**THE TASK**
According to the Shulchan Aruch passage on documents, in what language and script may a document be written?

**EXCERPTED TEXT**
[Start of section]
Translation:Shulchan Aruch/Choshen Mishpat/42
Paragraph 1- We do not write a loan document on something that is forgeable. If they wrote the document on it, the document is invalid, even with respect to an immediate collection. This is only true with respect to a loan document. With respect to a kinyan document, however, it would be valid. Any document that is not made as the Rabbis instituted is invalid, even if there is no rationale to invalidate it. Therefore, if one were to make a tied-up document today it would be invalid. There are those that disagree and we rule like those opinions. See later 44:1.
Paragraph 2- A document can be written in any language and any script so long as the scribe is careful that there is no modification in that text.
[End of section]
**RECORDS PROVIDED**
[Start of section]
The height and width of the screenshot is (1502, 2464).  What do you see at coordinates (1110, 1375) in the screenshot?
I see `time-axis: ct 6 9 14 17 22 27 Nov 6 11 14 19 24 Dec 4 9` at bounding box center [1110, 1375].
[End of section]
[Start of section]
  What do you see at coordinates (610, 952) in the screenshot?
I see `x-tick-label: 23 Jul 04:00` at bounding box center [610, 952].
[End of section]
**ANSWER**
Any language and any script, as long as the scribe takes care that the text has no modification.